Educated like many of her contemporaries in Roman Catholic schools on Bougainville and Buka, she worked as a teacher on those islands before returning to her beloved atoll last year. Two of her three children and eight of her 11 grandchildren live with her on Han, the most populous of the Carterets.

“When I came back I was thinking about my people and I thought, I earn money and eat every day, and I asked myself what my people were eating. I had to live as they as did to feel their hardship.”

She is convinced about sea-level rise but, like other elderly people on the islands, she cannot bear the thought of leaving.

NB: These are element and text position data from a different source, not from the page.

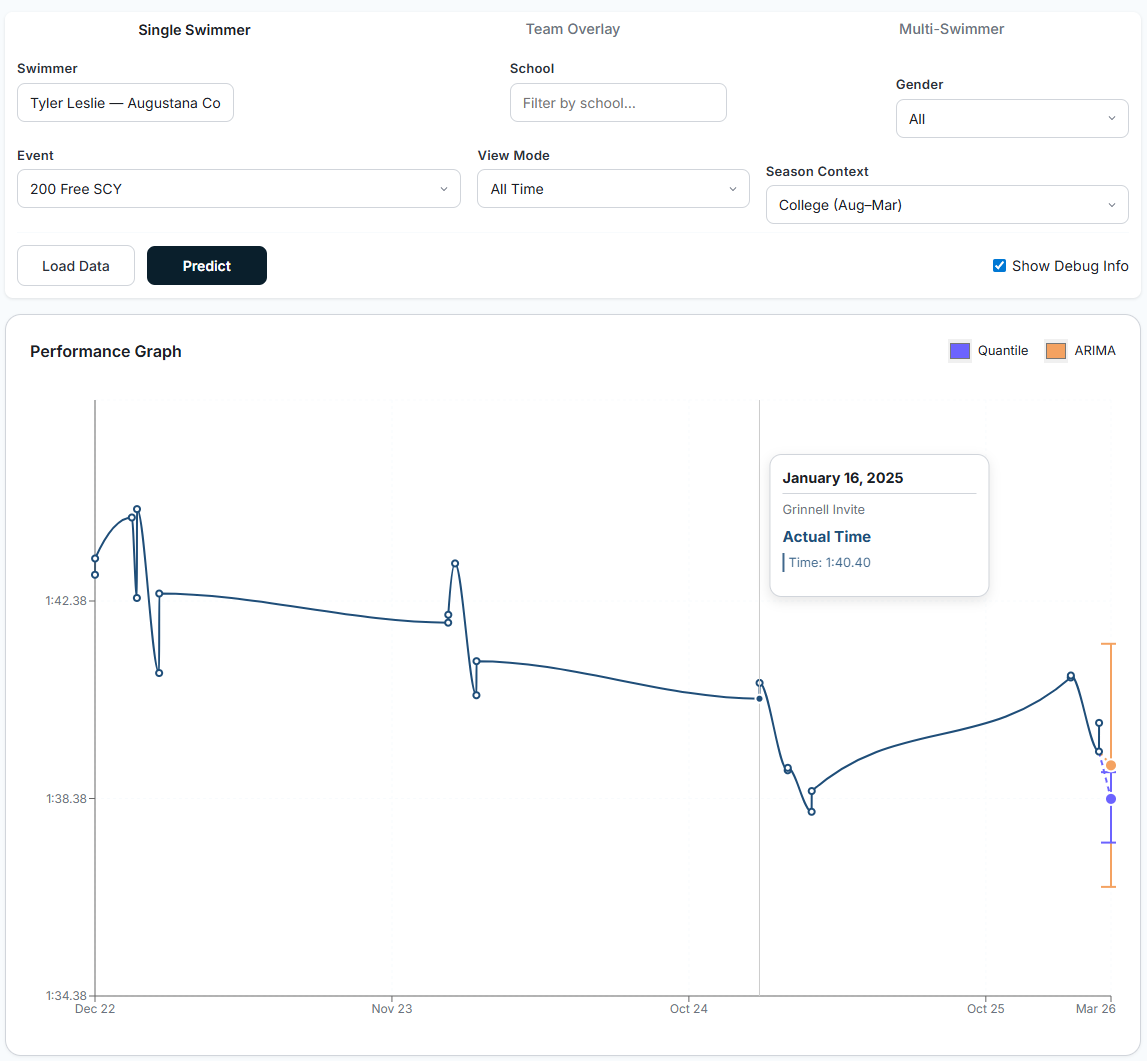This screenshot has width=1147, height=1061.
Task: Click the Dec 22 x-axis label
Action: coord(95,1009)
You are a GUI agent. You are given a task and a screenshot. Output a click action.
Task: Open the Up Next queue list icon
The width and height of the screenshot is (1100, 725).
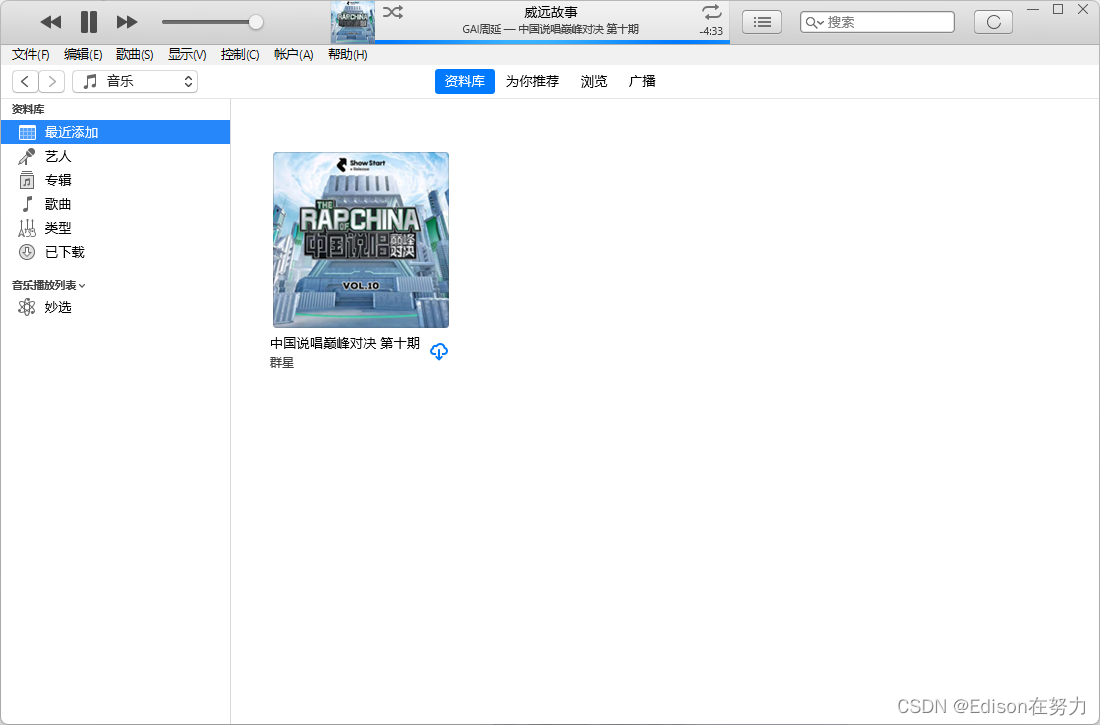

“The old people say, we have never had the heavenly father ring up and say ‘I am going to sink your island’. They don’t believe it.

“There is nothing better than home. Our treasure is this island. We think of our mothers and fathers and grandfathers who are buried on the island and we cannot leave them. We might as well die with them because we love our Carterets.”

TULUN: A CASE STUDY
Photography by Bjørn Stig Hansen

For truly amazing photography of the people of the Carteret Islands by Bjørn Stig Hansen, click the above link or visit http://www.bjornstighansen.com to learn more about Bjørn.

In 2009 Bjørn first encountered the islanders of Carterets when he travelled to the Tulun Islands in the Solomon Sea and stayed with the locals in their bottomless huts for a month. Later the same year he had an opportunity to invite one of the chiefs to the UN Climate Change Conference in Copenhagen, where he spoke on two occasions.

Bjørn’s projects have their roots in a long tradition of photojournalism, which has sought to bring unknown worlds to the consciousness of its readers. His work has been published in many prestigious magazines like The Economist /intelligent life (UK), Daily Mail (UK), Sermitsiaq (Greenland), VG (Norway), Submerge (USA) and many more. He has also won a number of photographic awards like Prix de la Photographie (Peoples Choice Awards), Nature/Environment pro, 1st place, 2010.